##### Recorded data #####

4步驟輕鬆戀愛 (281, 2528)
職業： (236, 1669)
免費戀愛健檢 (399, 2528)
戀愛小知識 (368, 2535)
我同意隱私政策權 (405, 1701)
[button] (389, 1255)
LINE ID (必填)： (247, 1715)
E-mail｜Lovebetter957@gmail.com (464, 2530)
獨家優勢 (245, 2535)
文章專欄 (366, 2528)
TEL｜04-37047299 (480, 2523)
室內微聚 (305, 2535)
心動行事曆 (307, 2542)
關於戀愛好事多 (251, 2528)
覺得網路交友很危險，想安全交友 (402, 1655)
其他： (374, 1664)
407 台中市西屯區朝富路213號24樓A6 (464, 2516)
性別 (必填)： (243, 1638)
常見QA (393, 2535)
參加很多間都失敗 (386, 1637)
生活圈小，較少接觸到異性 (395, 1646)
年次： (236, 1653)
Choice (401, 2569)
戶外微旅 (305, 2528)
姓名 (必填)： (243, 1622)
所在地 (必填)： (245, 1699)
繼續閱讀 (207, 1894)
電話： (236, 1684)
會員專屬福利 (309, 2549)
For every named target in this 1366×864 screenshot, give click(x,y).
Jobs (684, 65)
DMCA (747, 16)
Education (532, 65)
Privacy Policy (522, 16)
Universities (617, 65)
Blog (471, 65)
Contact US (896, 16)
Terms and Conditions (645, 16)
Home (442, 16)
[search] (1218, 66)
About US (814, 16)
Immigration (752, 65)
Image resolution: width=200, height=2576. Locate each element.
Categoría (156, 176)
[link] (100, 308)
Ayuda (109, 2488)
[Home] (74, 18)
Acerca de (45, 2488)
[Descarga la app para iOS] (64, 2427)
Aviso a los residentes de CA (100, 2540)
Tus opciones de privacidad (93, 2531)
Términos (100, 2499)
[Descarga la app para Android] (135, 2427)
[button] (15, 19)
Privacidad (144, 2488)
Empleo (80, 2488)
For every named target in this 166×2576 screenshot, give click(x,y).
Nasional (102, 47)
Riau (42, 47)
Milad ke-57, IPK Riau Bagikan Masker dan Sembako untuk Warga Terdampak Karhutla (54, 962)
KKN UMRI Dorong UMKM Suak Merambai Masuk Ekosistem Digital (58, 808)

#####

▶ [Problem]:
In full and without error, transcribe each of the entries.

▶ [Written solution]:
4步驟輕鬆戀愛 (281, 2528)
職業： (236, 1669)
免費戀愛健檢 (399, 2528)
戀愛小知識 (368, 2535)
我同意隱私政策權 (405, 1701)
[button] (389, 1255)
LINE ID (必填)： (247, 1715)
E-mail｜Lovebetter957@gmail.com (464, 2530)
獨家優勢 (245, 2535)
文章專欄 (366, 2528)
TEL｜04-37047299 (480, 2523)
室內微聚 (305, 2535)
心動行事曆 (307, 2542)
關於戀愛好事多 (251, 2528)
覺得網路交友很危險，想安全交友 (402, 1655)
其他： (374, 1664)
407 台中市西屯區朝富路213號24樓A6 (464, 2516)
性別 (必填)： (243, 1638)
常見QA (393, 2535)
參加很多間都失敗 (386, 1637)
生活圈小，較少接觸到異性 (395, 1646)
年次： (236, 1653)
Choice (401, 2569)
戶外微旅 (305, 2528)
姓名 (必填)： (243, 1622)
所在地 (必填)： (245, 1699)
繼續閱讀 (207, 1894)
電話： (236, 1684)
會員專屬福利 (309, 2549)
For every named target in this 1366×864 screenshot, give click(x,y).
Jobs (684, 65)
DMCA (747, 16)
Education (532, 65)
Privacy Policy (522, 16)
Universities (617, 65)
Blog (471, 65)
Contact US (896, 16)
Terms and Conditions (645, 16)
Home (442, 16)
[search] (1218, 66)
About US (814, 16)
Immigration (752, 65)
Image resolution: width=200, height=2576. Locate each element.
Categoría (156, 176)
[link] (100, 308)
Ayuda (109, 2488)
[Home] (74, 18)
Acerca de (45, 2488)
[Descarga la app para iOS] (64, 2427)
Aviso a los residentes de CA (100, 2540)
Tus opciones de privacidad (93, 2531)
Términos (100, 2499)
[Descarga la app para Android] (135, 2427)
[button] (15, 19)
Privacidad (144, 2488)
Empleo (80, 2488)
For every named target in this 166×2576 screenshot, give click(x,y).
Nasional (102, 47)
Riau (42, 47)
Milad ke-57, IPK Riau Bagikan Masker dan Sembako untuk Warga Terdampak Karhutla (54, 962)
KKN UMRI Dorong UMKM Suak Merambai Masuk Ekosistem Digital (58, 808)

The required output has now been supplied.